La consultazione pubblica avviata dal governo britannico sulla proposta di applicare le raccomandazioni dietetiche (NPM) del 2018 per limitare ulteriormente la pubblicità di alimenti e bevande meno salutari – dopo la messa al bando da TV e online prima delle 21:00 – non è piaciuta alle principali associazioni che rappresentano l’industria pubblicitaria britannica.
La Advertising Association (che rappresenta inserzionisti, agenzie, proprietari di media e aziende tecnologiche) ha definito “profondamente preoccupante” l’avvio della consultazione su “una politica che limiterebbe la pubblicità di una vasta gamma di prodotti senza alcuna valutazione dell’impatto sui media finanziati dalla pubblicità”, ritenendo che ulteriori restrizioni “minacciano di ridurre significativamente gli investimenti pubblicitari in Uk”.
L’ISBA, in rappresentanza degli inserzionisti, sostiene che le restrizioni avranno contraccolpi sul settore radiotelevisivo “in un momento di crescita anemica”. Infine, l’IPA (che rappresenta le agenzie) ha dichiarato che “questa non è certo una ricetta per la crescita aziendale e rischia di avere l’effetto opposto a quello desiderato”.

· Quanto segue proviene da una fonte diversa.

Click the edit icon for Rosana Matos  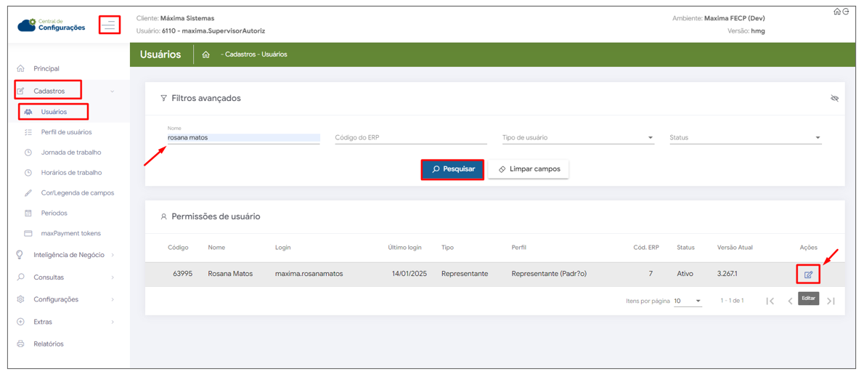[x=807, y=275]
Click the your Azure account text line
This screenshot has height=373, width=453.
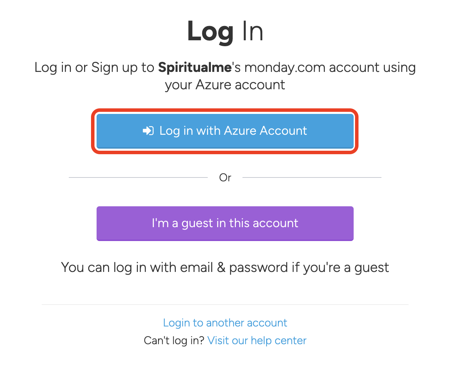click(x=225, y=85)
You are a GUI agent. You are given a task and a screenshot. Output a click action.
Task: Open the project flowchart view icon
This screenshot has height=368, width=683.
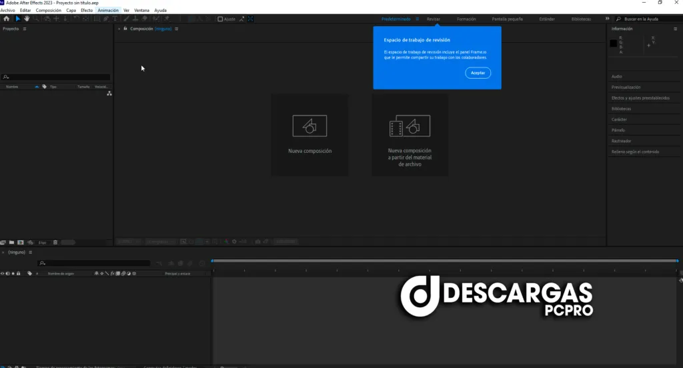pyautogui.click(x=109, y=94)
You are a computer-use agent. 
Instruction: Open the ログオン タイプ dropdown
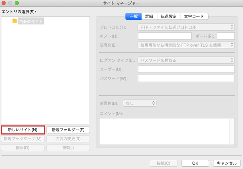click(186, 60)
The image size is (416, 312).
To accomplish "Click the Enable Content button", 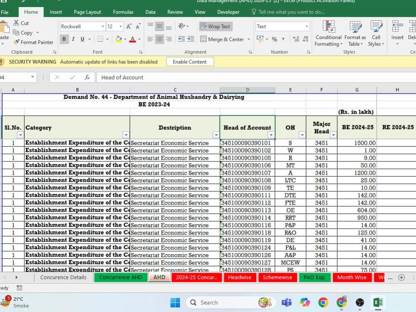I will coord(190,62).
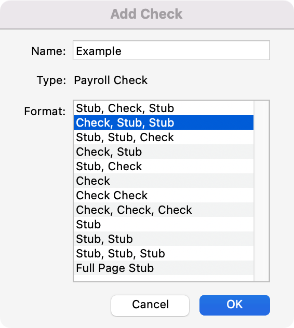Viewport: 294px width, 328px height.
Task: Select the Full Page Stub format
Action: tap(164, 268)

Il governo intende sostituire le NPM del 2004 con le più recenti del 2018 e nella consultazione chiede di valutare ulteriori restrizioni pubblicitarie per i prodotti ad alto contenuto di grassi, sale e zucchero dalle 21:00 alle 05:30 in TV e online, limitare le promozioni di questi prodotti e le promozioni sui prezzi.